Input for this task
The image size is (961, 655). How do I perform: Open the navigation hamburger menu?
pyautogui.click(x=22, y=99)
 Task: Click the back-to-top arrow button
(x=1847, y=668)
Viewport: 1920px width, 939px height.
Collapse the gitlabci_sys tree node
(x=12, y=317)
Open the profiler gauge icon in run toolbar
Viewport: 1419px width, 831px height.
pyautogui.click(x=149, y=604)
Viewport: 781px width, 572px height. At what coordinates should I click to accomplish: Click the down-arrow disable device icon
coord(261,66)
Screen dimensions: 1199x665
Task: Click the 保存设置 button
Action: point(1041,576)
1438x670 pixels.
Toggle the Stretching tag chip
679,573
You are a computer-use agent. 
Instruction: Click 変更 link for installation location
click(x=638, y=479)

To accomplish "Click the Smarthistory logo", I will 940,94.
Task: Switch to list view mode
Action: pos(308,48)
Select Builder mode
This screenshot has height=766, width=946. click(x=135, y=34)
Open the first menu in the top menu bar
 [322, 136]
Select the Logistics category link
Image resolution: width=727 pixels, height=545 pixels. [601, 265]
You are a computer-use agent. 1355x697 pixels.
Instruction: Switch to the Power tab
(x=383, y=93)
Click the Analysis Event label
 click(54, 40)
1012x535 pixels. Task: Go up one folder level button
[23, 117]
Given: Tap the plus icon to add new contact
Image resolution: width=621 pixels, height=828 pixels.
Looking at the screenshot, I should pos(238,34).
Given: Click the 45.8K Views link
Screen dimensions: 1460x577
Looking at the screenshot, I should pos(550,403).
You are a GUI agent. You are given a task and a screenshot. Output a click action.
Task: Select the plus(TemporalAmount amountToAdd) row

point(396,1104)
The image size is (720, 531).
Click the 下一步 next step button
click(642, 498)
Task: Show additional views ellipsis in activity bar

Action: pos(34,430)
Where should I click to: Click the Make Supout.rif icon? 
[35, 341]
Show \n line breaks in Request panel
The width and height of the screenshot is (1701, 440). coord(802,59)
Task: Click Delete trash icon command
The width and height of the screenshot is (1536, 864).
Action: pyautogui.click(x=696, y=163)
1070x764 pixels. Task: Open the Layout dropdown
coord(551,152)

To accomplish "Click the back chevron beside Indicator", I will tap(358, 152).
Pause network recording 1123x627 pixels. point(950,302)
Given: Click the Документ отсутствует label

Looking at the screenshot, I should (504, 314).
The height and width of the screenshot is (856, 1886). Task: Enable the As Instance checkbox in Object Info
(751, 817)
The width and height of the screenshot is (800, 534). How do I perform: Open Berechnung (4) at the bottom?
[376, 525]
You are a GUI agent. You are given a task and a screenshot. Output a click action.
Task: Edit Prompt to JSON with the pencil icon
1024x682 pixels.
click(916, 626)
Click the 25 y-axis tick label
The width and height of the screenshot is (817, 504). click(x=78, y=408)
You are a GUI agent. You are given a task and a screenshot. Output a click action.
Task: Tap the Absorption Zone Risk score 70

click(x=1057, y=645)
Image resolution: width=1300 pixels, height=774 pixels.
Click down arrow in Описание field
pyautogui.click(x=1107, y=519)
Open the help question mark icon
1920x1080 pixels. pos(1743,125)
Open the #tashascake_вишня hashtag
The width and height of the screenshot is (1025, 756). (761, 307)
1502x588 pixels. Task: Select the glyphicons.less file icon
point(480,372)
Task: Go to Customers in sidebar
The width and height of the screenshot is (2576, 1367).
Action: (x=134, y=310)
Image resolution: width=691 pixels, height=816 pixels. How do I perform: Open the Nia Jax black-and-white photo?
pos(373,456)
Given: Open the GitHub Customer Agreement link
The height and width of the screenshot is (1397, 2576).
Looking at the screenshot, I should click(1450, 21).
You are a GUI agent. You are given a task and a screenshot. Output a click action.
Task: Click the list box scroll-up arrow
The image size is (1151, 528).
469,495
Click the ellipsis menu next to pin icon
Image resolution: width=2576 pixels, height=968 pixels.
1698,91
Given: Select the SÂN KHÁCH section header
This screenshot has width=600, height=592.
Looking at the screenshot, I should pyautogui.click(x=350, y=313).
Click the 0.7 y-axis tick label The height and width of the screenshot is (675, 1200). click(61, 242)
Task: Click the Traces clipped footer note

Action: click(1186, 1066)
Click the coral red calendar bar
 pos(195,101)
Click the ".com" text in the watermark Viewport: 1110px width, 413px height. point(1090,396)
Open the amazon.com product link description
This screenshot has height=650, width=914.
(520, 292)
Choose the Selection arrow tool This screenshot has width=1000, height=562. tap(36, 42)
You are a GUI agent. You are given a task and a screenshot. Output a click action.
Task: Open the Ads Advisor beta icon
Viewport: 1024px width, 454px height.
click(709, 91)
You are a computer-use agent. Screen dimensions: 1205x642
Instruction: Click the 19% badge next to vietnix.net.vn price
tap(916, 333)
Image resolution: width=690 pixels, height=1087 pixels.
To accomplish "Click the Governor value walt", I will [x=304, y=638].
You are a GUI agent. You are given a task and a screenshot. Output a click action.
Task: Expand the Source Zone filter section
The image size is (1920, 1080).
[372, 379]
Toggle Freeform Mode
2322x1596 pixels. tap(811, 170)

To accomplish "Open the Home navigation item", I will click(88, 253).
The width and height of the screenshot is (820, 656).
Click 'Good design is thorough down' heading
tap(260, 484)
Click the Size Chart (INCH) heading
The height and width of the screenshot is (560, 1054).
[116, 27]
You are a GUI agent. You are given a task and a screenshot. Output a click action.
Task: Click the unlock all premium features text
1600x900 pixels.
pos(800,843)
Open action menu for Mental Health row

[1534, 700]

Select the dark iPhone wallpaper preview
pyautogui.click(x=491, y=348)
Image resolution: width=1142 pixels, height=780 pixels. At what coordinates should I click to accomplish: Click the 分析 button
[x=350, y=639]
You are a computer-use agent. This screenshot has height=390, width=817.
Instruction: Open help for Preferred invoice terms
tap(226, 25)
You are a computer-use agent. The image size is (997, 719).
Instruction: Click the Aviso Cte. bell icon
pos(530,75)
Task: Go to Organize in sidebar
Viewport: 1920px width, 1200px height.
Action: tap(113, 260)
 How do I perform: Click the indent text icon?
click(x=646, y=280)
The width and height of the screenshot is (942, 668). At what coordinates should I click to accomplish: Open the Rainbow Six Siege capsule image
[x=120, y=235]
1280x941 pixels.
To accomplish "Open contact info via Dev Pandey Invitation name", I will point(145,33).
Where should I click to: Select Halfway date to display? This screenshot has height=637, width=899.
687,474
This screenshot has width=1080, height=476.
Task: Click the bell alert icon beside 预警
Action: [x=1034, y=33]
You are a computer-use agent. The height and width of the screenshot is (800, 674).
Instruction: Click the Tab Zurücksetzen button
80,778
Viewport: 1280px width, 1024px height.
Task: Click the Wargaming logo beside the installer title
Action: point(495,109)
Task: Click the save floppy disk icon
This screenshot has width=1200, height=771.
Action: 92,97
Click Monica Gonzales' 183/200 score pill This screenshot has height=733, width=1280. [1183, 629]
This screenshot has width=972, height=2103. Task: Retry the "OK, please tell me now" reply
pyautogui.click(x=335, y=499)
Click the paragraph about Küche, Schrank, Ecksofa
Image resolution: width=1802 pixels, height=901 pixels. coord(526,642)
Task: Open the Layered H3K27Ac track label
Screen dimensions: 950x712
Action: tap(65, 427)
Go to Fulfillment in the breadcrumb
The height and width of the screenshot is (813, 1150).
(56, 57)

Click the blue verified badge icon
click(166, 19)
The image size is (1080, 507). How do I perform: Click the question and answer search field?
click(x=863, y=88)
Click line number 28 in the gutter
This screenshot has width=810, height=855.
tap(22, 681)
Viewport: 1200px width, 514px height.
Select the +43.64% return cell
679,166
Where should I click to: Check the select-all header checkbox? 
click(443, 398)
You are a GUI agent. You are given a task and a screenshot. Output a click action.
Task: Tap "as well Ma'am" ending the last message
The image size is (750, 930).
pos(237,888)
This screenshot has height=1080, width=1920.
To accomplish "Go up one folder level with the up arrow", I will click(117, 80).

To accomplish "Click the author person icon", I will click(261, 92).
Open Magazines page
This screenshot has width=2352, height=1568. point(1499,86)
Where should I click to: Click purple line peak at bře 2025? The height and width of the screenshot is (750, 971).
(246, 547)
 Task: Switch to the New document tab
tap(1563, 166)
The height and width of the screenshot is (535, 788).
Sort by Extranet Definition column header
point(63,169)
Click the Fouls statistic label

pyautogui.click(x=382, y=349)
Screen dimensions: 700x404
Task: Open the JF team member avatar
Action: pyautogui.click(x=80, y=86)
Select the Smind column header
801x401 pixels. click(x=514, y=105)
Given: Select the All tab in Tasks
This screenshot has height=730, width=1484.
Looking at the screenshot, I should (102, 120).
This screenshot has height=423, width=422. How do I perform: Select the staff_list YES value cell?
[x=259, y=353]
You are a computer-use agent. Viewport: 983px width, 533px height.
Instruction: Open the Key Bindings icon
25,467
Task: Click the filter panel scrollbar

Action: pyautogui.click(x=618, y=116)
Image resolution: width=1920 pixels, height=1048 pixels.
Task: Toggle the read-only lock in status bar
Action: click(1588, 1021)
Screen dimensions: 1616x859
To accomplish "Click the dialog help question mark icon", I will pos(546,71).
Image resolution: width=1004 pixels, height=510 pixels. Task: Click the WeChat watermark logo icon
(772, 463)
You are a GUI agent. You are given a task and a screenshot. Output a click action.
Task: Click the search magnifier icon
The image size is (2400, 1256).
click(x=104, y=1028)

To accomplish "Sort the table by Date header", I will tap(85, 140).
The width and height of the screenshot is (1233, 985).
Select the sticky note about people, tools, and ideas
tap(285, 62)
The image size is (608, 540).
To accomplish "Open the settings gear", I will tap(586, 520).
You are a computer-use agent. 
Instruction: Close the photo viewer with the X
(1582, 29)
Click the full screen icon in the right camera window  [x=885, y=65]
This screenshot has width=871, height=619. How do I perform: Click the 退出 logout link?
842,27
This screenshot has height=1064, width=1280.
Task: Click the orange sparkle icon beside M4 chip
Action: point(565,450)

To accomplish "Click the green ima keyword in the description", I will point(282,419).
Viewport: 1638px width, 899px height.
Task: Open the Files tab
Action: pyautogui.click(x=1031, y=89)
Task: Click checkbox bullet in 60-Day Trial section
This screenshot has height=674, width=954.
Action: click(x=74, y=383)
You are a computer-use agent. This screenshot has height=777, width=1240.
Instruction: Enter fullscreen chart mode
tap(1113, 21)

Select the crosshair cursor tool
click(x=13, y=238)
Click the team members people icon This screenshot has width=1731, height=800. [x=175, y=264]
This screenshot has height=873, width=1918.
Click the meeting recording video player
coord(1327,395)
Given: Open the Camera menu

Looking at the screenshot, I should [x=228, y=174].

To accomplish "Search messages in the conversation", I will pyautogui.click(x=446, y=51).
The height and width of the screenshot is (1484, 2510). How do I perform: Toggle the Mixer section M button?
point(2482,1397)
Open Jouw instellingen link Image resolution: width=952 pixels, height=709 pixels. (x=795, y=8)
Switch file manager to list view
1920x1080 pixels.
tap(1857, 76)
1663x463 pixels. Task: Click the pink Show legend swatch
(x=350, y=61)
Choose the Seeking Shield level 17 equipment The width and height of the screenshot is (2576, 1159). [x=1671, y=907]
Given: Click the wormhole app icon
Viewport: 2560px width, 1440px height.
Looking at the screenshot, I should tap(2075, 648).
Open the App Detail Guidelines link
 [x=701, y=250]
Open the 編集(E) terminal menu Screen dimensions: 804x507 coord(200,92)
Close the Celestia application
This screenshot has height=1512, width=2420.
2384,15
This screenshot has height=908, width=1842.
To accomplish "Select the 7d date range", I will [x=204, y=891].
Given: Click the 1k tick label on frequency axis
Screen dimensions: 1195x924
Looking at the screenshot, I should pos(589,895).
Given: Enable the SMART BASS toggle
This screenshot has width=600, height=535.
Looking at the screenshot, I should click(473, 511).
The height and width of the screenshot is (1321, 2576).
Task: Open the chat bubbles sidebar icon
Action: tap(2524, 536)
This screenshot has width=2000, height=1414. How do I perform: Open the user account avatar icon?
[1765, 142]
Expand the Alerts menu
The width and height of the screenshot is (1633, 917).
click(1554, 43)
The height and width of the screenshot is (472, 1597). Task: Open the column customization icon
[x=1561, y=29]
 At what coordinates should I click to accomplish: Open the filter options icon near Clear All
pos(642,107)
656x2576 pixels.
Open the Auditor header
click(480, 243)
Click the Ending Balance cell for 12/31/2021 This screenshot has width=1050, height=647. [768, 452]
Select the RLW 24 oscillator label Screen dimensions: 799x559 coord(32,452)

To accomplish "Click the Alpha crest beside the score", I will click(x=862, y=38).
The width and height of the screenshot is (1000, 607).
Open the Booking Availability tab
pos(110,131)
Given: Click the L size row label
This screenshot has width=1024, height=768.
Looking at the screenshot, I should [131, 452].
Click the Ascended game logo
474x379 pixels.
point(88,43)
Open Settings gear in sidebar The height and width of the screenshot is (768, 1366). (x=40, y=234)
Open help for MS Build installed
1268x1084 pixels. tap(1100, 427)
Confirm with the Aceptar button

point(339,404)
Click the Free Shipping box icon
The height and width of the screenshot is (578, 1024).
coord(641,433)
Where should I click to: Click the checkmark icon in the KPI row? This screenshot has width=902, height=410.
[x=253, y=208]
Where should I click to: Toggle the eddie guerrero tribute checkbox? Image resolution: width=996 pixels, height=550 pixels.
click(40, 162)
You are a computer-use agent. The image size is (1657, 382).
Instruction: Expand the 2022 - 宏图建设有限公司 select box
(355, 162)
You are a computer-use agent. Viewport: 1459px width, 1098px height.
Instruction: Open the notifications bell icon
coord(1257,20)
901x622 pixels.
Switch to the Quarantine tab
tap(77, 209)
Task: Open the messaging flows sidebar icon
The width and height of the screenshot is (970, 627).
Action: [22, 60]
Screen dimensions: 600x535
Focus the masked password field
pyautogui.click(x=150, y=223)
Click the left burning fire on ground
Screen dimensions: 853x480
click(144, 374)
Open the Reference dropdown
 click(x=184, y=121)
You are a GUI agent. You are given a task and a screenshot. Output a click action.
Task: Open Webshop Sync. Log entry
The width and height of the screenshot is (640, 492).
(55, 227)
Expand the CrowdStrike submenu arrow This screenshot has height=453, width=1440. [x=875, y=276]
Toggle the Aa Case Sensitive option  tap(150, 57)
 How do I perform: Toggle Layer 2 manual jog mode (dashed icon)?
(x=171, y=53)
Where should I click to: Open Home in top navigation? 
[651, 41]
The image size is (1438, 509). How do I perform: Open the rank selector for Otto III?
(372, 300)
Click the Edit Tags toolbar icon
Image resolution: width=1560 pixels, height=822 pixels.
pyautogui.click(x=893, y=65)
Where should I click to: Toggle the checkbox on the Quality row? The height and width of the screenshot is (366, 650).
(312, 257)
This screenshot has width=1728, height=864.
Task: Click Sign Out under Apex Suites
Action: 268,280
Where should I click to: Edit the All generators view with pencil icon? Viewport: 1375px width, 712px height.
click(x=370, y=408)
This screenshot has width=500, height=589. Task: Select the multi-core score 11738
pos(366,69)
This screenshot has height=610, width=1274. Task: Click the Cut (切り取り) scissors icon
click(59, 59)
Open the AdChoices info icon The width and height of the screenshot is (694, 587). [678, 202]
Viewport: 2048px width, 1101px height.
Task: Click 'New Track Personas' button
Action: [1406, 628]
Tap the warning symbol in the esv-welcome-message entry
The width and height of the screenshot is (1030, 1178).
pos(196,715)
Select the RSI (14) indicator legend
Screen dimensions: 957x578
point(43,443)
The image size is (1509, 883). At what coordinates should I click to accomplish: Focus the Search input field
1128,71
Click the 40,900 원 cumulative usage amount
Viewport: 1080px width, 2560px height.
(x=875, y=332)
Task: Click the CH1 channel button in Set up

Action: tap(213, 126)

Goal
Render the items from the first line through the line containing "Action: pyautogui.click(x=696, y=163)", inclusive, as a Markdown table with the columns "No." and "Line", numbering each row and omitting blank lines.

Worked answer
| No. | Line |
|---|---|
| 1 | The image size is (961, 655). How do I perform: Open the navigation hamburger menu? |
| 2 | pyautogui.click(x=22, y=99) |
| 3 |  Task: Click the back-to-top arrow button |
| 4 | (x=1847, y=668) |
| 5 | Viewport: 1920px width, 939px height. |
| 6 | Collapse the gitlabci_sys tree node |
| 7 | (x=12, y=317) |
| 8 | Open the profiler gauge icon in run toolbar |
| 9 | Viewport: 1419px width, 831px height. |
| 10 | pyautogui.click(x=149, y=604) |
| 11 | Viewport: 781px width, 572px height. At what coordinates should I click to accomplish: Click the down-arrow disable device icon |
| 12 | coord(261,66) |
| 13 | Screen dimensions: 1199x665 |
| 14 | Task: Click the 保存设置 button |
| 15 | Action: point(1041,576) |
| 16 | 1438x670 pixels. |
| 17 | Toggle the Stretching tag chip |
| 18 | 679,573 |
| 19 | You are a computer-use agent.  |
| 20 | Instruction: Click 変更 link for installation location |
| 21 | click(x=638, y=479) |
| 22 | To accomplish "Click the Smarthistory logo", I will 940,94. |
| 23 | Task: Switch to list view mode |
| 24 | Action: pos(308,48) |
| 25 | Select Builder mode |
| 26 | This screenshot has height=766, width=946. click(x=135, y=34) |
| 27 | Open the first menu in the top menu bar |
| 28 |  [322, 136] |
| 29 | Select the Logistics category link |
| 30 | Image resolution: width=727 pixels, height=545 pixels. [601, 265] |
| 31 | You are a computer-use agent. 1355x697 pixels. |
| 32 | Instruction: Switch to the Power tab |
| 33 | (x=383, y=93) |
| 34 | Click the Analysis Event label |
| 35 |  click(54, 40) |
| 36 | 1012x535 pixels. Task: Go up one folder level button |
| 37 | [23, 117] |
| 38 | Given: Tap the plus icon to add new contact |
| 39 | Image resolution: width=621 pixels, height=828 pixels. |
| 40 | Looking at the screenshot, I should pos(238,34). |
| 41 | Given: Click the 45.8K Views link |
| 42 | Screen dimensions: 1460x577 |
| 43 | Looking at the screenshot, I should pos(550,403). |
| 44 | You are a GUI agent. You are given a task and a screenshot. Output a click action. |
| 45 | Task: Select the plus(TemporalAmount amountToAdd) row |
| 46 | point(396,1104) |
| 47 | The image size is (720, 531). |
| 48 | Click the 下一步 next step button |
| 49 | click(642, 498) |
| 50 | Task: Show additional views ellipsis in activity bar |
| 51 | Action: pos(34,430) |
| 52 | Where should I click to: Click the Make Supout.rif icon?  |
| 53 | [35, 341] |
| 54 | Show \n line breaks in Request panel |
| 55 | The width and height of the screenshot is (1701, 440). coord(802,59) |
| 56 | Task: Click Delete trash icon command |
| 57 | The width and height of the screenshot is (1536, 864). |
| 58 | Action: pyautogui.click(x=696, y=163) |